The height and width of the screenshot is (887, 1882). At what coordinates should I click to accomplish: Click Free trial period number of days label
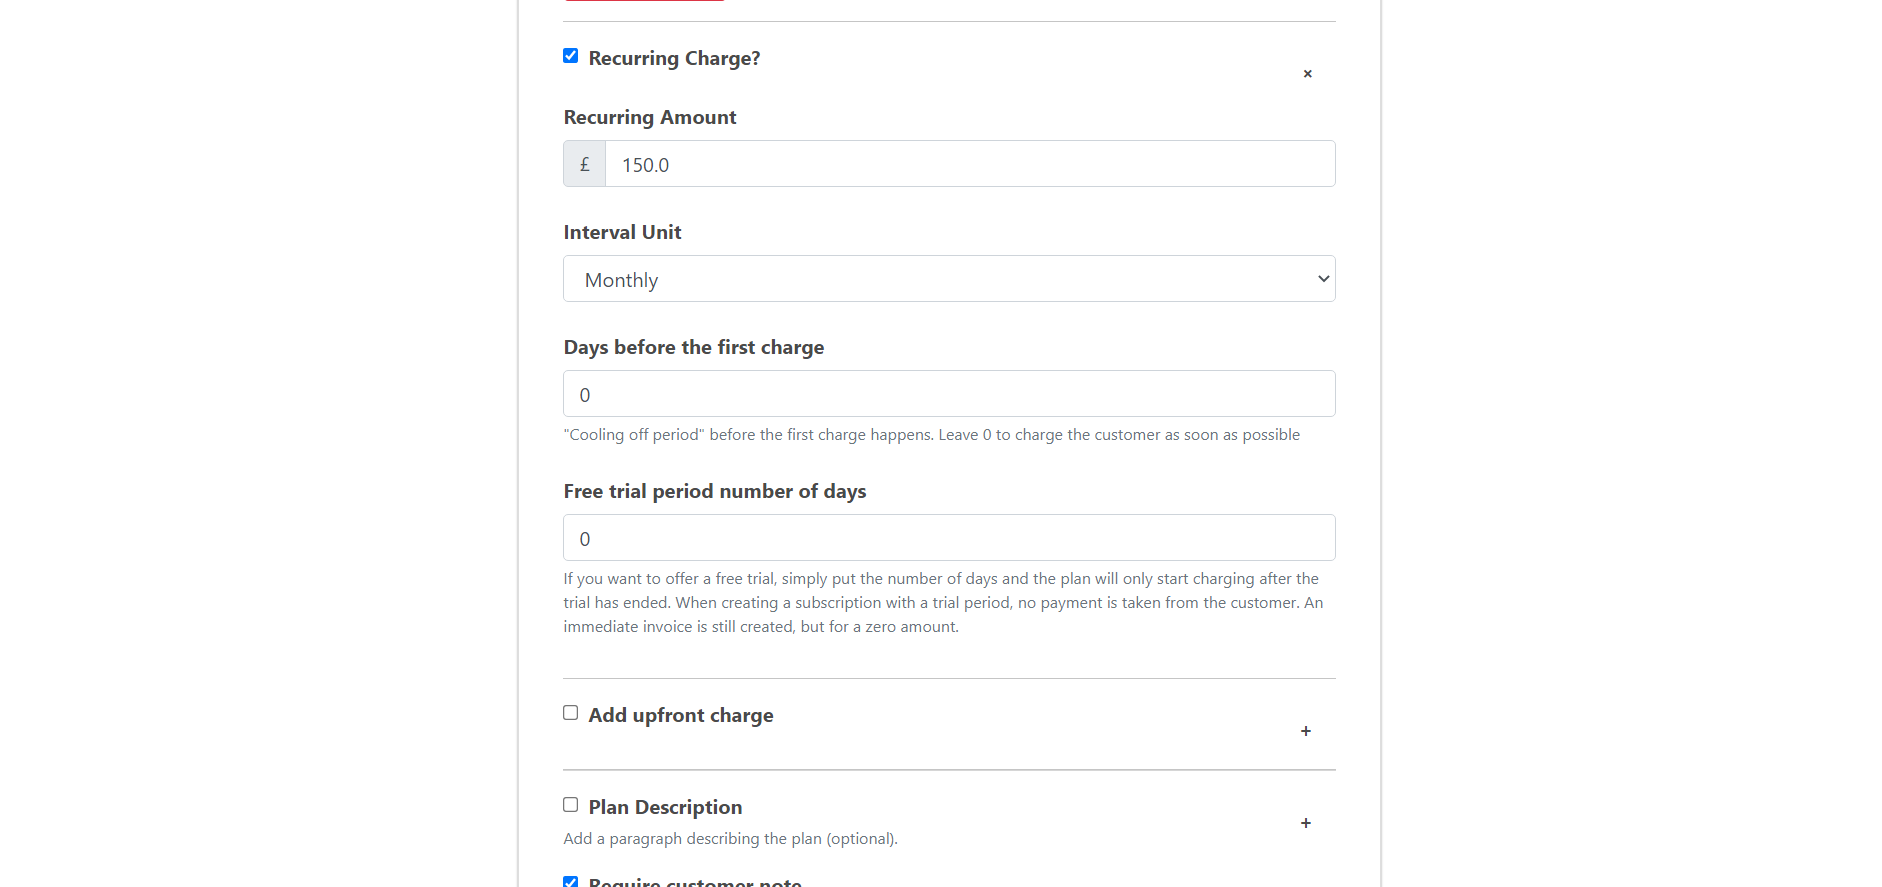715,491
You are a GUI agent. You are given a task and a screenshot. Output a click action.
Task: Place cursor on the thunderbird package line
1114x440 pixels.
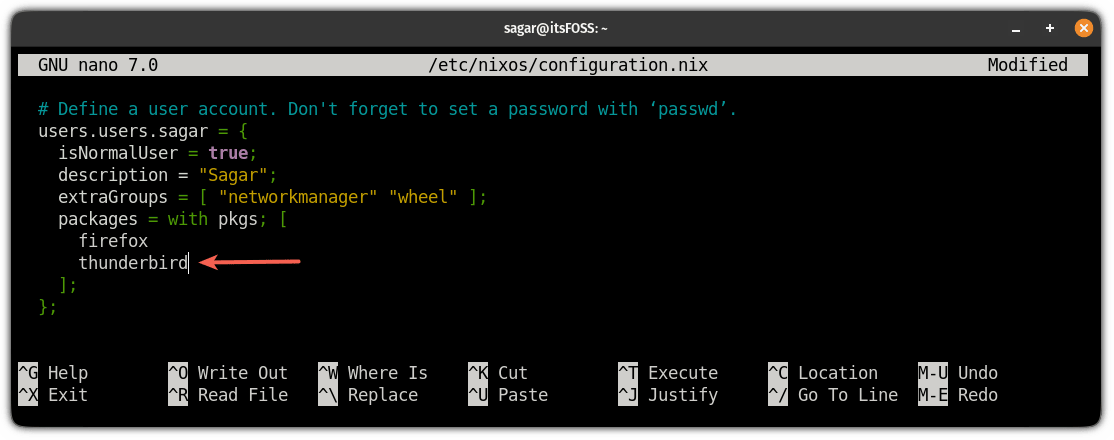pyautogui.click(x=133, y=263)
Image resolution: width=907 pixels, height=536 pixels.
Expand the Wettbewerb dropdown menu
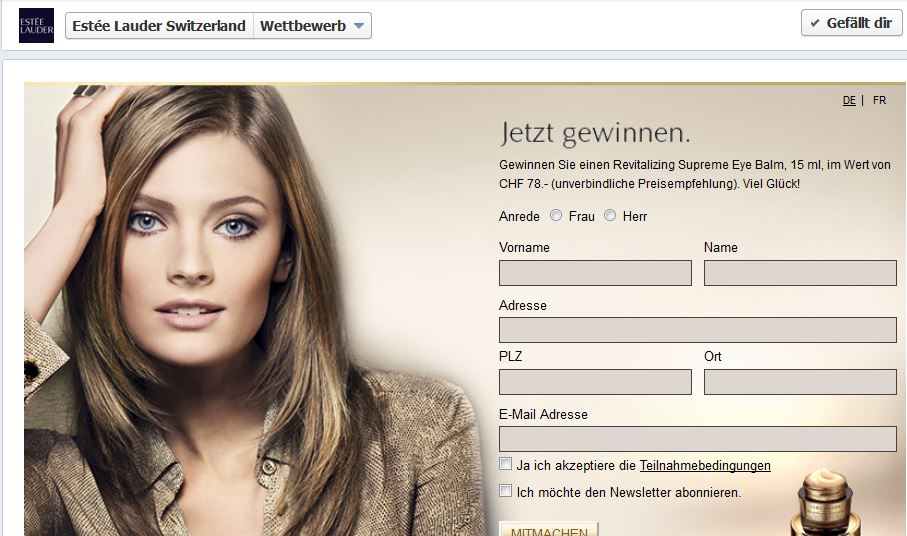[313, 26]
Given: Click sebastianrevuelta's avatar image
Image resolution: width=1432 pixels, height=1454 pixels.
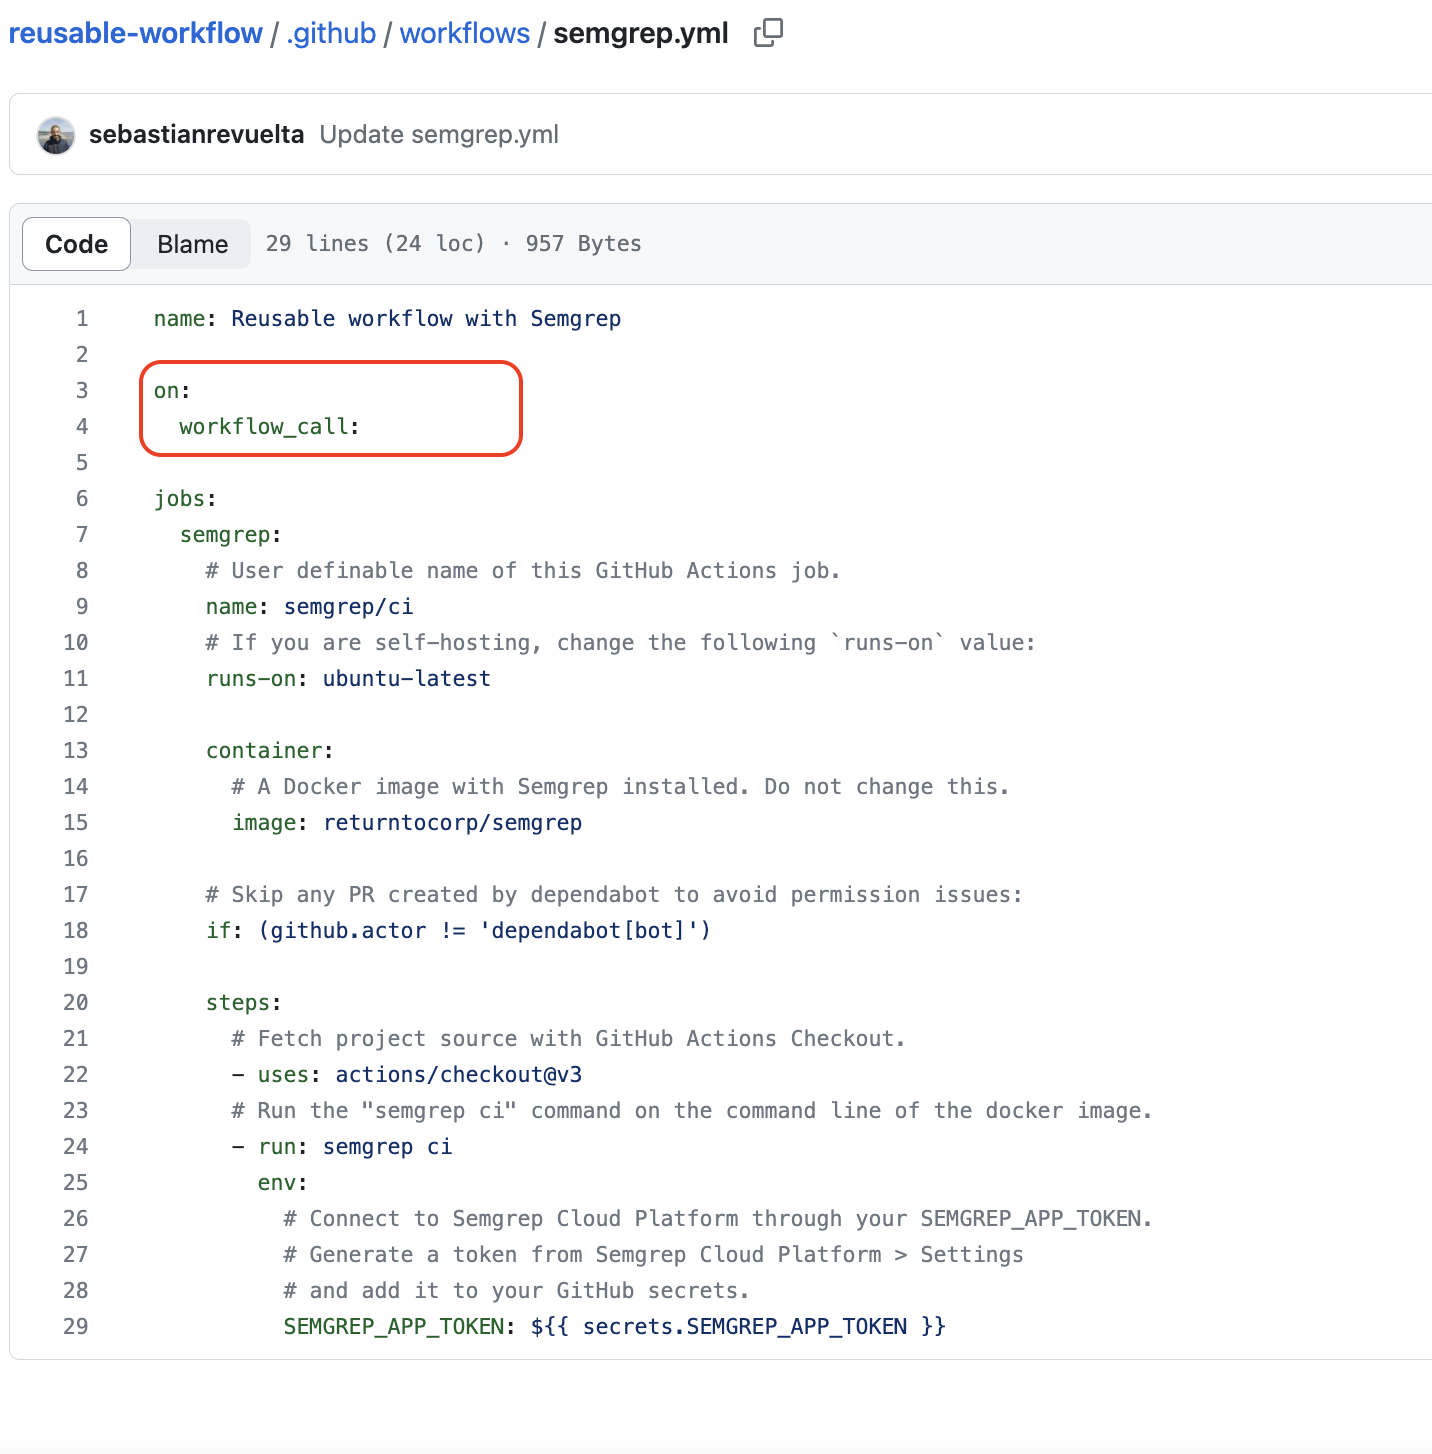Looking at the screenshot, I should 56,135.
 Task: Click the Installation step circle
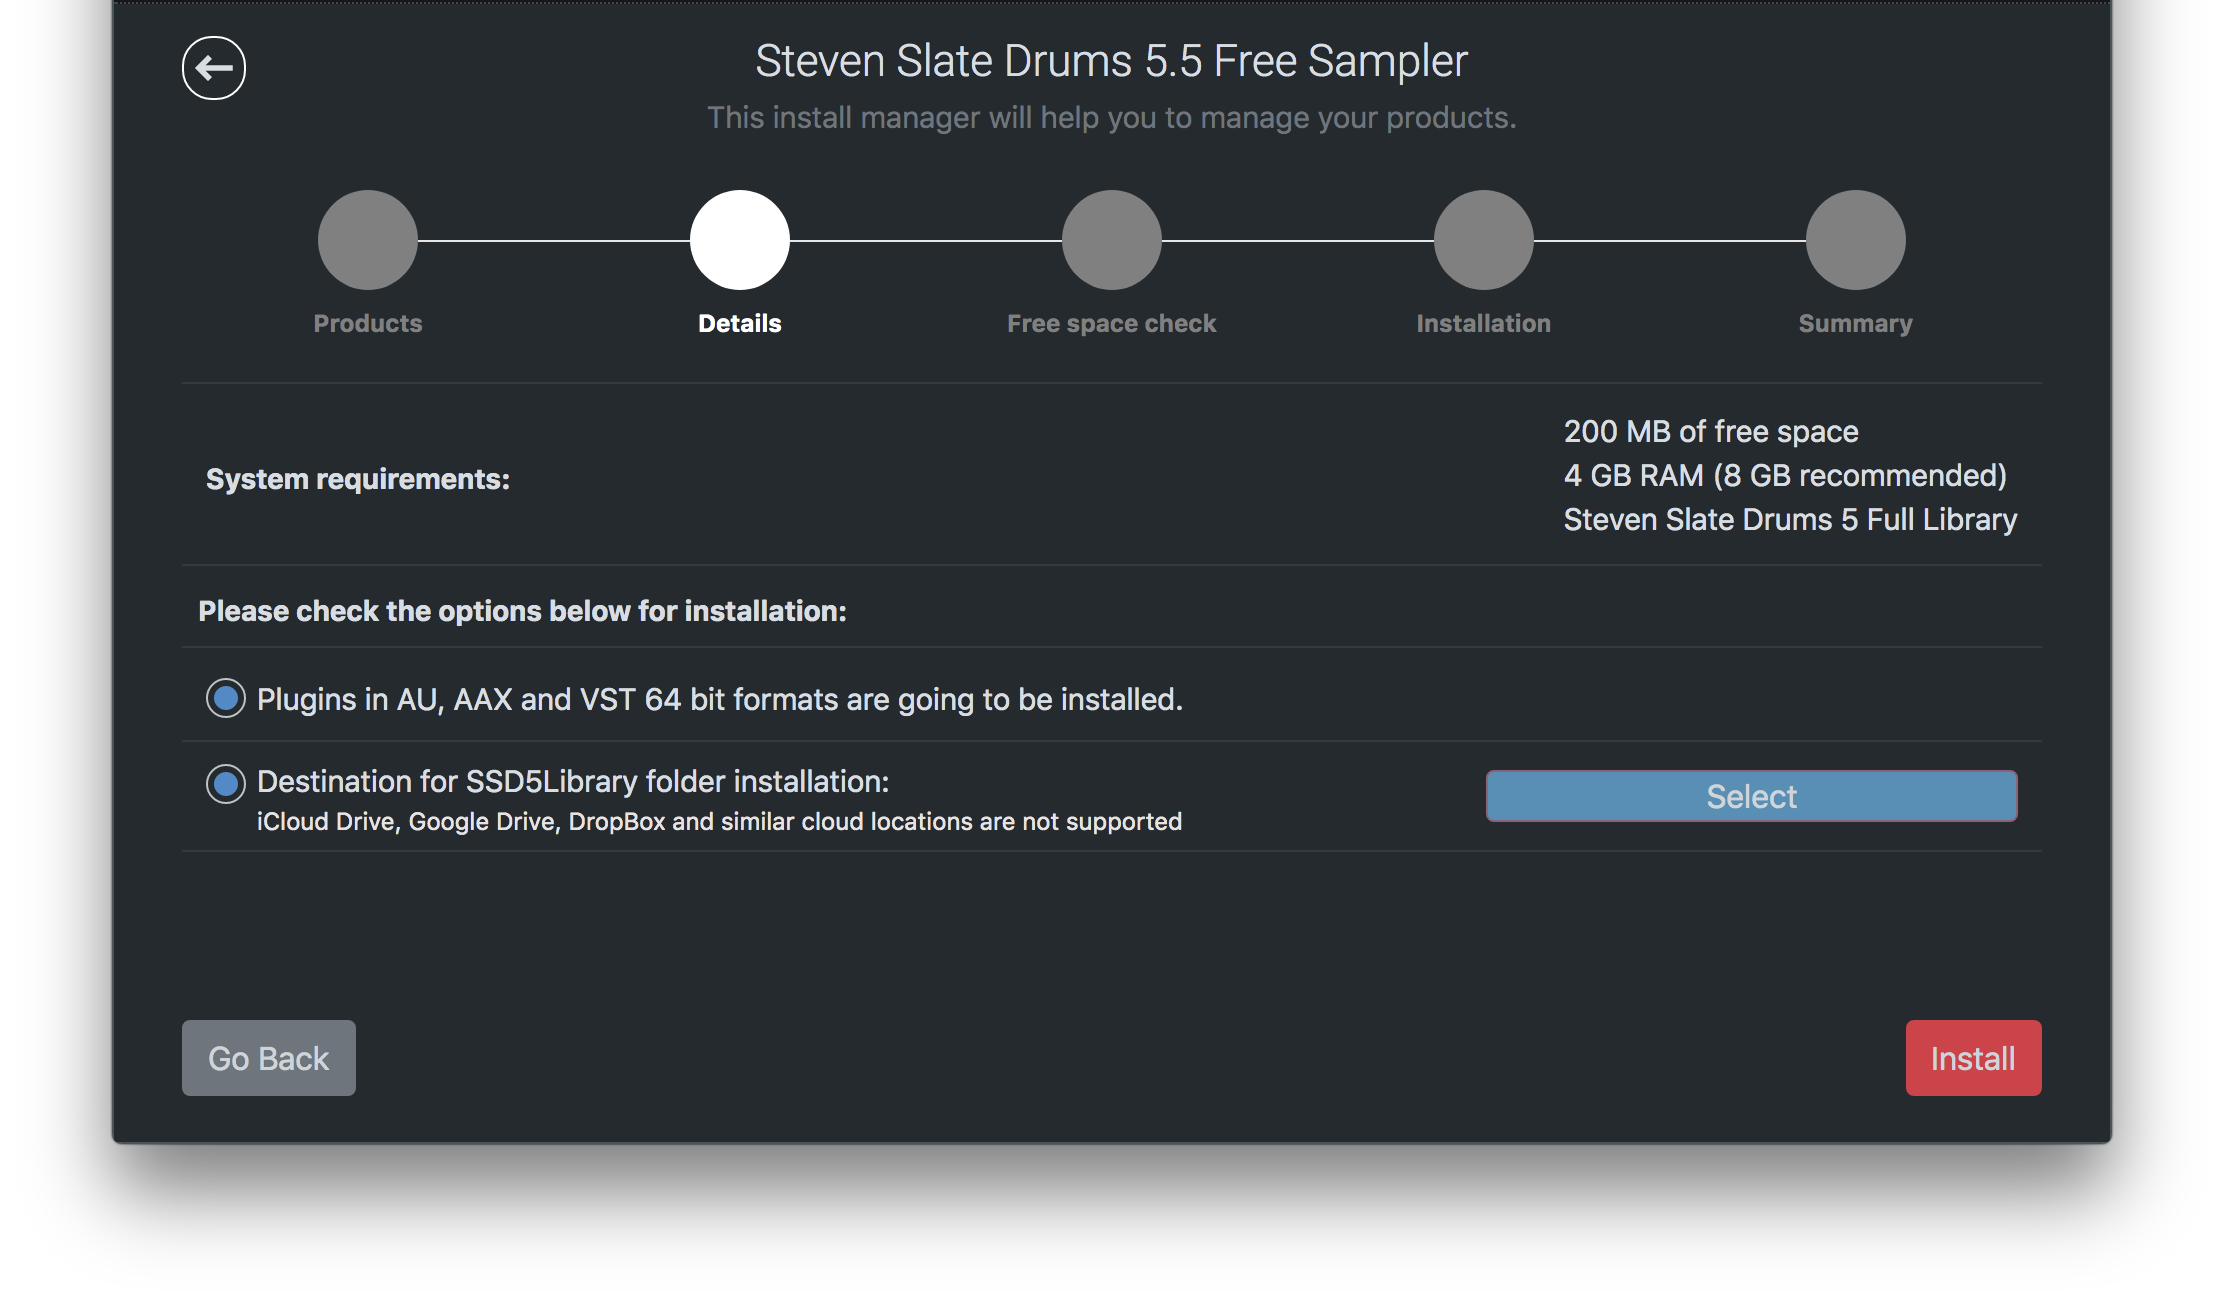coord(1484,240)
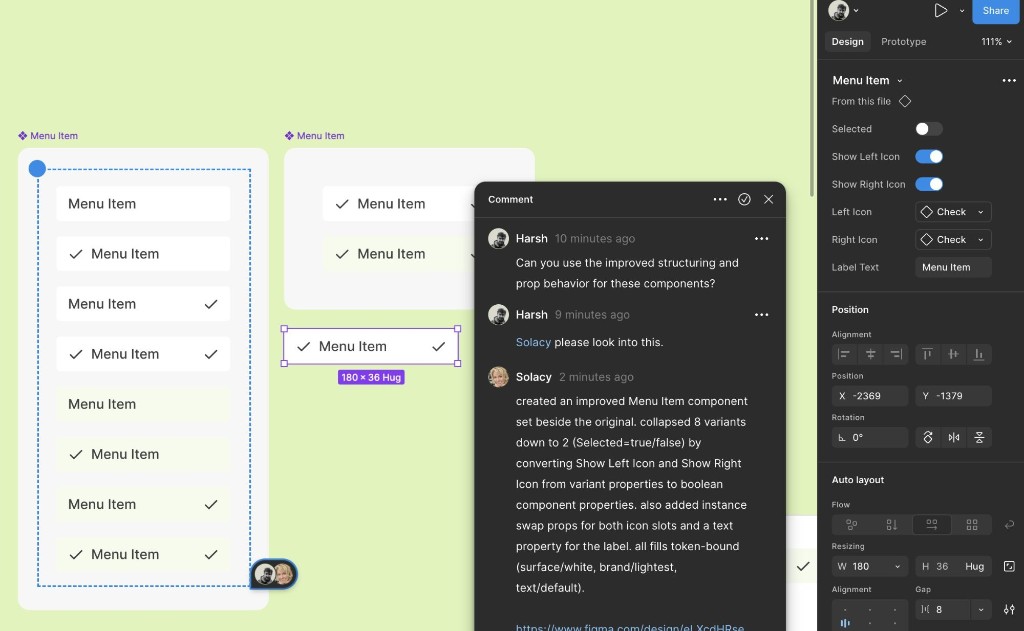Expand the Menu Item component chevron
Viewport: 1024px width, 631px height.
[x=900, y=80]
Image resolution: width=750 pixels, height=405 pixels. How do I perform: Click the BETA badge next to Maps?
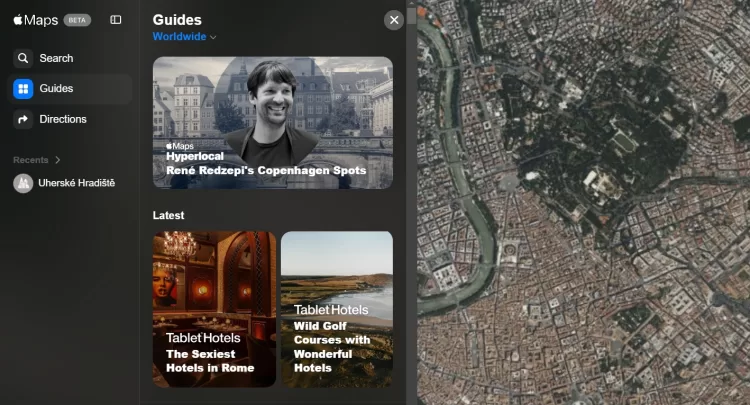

### WHAT YOU ARE ASKED TO DO
Could you output the listing word for word, omitting every picture?

### SOLUTION BELOW
The height and width of the screenshot is (887, 1882). At what coordinates should I click to accomplish: Click Free trial period number of days label
715,491
You are a GUI agent. You are given a task and a screenshot. Output a click action.
Task: Place cursor on the thunderbird package line
1114x440 pixels.
pyautogui.click(x=133, y=263)
Image resolution: width=907 pixels, height=536 pixels.
Expand the Wettbewerb dropdown menu
[313, 26]
Given: Click sebastianrevuelta's avatar image
Image resolution: width=1432 pixels, height=1454 pixels.
Looking at the screenshot, I should 56,135.
 Task: Click the Installation step circle
coord(1484,240)
Expand the Menu Item component chevron
Viewport: 1024px width, 631px height.
[x=900, y=80]
Image resolution: width=750 pixels, height=405 pixels. How do I perform: Click the BETA badge next to Maps?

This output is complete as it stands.